[Collected data entries]
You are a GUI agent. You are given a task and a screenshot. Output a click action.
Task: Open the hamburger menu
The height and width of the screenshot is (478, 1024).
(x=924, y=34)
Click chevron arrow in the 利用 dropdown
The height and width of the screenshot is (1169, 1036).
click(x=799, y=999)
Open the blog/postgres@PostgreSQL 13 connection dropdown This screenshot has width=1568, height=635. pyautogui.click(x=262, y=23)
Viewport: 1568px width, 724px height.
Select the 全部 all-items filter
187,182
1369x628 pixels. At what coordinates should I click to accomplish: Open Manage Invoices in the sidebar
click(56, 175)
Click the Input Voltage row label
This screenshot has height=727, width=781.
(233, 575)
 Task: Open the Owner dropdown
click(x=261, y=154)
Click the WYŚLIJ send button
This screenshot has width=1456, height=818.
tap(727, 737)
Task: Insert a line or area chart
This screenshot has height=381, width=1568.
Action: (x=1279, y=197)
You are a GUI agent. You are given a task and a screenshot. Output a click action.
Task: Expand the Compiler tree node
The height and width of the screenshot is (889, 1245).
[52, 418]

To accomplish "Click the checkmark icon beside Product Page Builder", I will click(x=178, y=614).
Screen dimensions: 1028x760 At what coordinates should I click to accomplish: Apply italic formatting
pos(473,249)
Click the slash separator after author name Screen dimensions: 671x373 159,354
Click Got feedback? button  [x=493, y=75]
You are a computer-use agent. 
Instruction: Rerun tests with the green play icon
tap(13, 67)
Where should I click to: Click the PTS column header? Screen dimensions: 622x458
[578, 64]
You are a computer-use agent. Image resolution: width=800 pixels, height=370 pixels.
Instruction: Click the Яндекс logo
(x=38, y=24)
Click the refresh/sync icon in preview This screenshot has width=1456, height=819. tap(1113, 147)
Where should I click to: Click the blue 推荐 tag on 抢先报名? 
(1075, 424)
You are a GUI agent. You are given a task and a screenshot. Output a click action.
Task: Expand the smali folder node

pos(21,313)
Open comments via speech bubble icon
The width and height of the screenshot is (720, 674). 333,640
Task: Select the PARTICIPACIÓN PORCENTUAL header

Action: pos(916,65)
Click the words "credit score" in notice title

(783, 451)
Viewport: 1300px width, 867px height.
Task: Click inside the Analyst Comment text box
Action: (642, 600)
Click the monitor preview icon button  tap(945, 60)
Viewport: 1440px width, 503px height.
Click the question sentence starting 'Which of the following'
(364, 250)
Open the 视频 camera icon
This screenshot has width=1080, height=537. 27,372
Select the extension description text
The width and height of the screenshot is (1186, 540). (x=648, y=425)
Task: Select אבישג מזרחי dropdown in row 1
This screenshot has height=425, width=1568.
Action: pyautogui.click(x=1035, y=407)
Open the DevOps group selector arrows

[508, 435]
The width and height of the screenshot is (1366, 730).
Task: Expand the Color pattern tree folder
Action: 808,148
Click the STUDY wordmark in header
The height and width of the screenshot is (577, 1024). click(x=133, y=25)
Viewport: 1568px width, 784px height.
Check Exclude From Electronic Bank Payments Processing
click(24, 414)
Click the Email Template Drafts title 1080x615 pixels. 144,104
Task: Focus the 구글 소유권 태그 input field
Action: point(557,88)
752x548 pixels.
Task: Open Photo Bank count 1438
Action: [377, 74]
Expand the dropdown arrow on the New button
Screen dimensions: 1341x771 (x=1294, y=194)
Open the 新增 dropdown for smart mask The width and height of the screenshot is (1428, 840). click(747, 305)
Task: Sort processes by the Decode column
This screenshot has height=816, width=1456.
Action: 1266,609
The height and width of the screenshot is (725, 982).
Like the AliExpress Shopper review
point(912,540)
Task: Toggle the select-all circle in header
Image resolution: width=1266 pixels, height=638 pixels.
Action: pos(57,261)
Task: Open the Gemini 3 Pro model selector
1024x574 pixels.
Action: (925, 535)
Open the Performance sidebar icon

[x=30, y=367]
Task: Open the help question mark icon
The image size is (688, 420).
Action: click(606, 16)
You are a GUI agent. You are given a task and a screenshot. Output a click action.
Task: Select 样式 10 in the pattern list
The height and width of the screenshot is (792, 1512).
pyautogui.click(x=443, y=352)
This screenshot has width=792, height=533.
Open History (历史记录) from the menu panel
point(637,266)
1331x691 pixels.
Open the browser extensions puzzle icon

* [EXERCISE DESCRIPTION]: Your output should be an exact copy of the lines from the one containing "The height and width of the screenshot is (725, 982)." through the last line of the data above.

* [WRITTEN REPLY]:
The height and width of the screenshot is (725, 982).
Like the AliExpress Shopper review
point(912,540)
Task: Toggle the select-all circle in header
Image resolution: width=1266 pixels, height=638 pixels.
Action: pos(57,261)
Task: Open the Gemini 3 Pro model selector
1024x574 pixels.
Action: (925, 535)
Open the Performance sidebar icon

[x=30, y=367]
Task: Open the help question mark icon
The image size is (688, 420).
Action: click(606, 16)
You are a GUI agent. You are given a task and a screenshot. Output a click action.
Task: Select 样式 10 in the pattern list
The height and width of the screenshot is (792, 1512).
pyautogui.click(x=443, y=352)
This screenshot has width=792, height=533.
Open History (历史记录) from the menu panel
point(637,266)
1331x691 pixels.
Open the browser extensions puzzle icon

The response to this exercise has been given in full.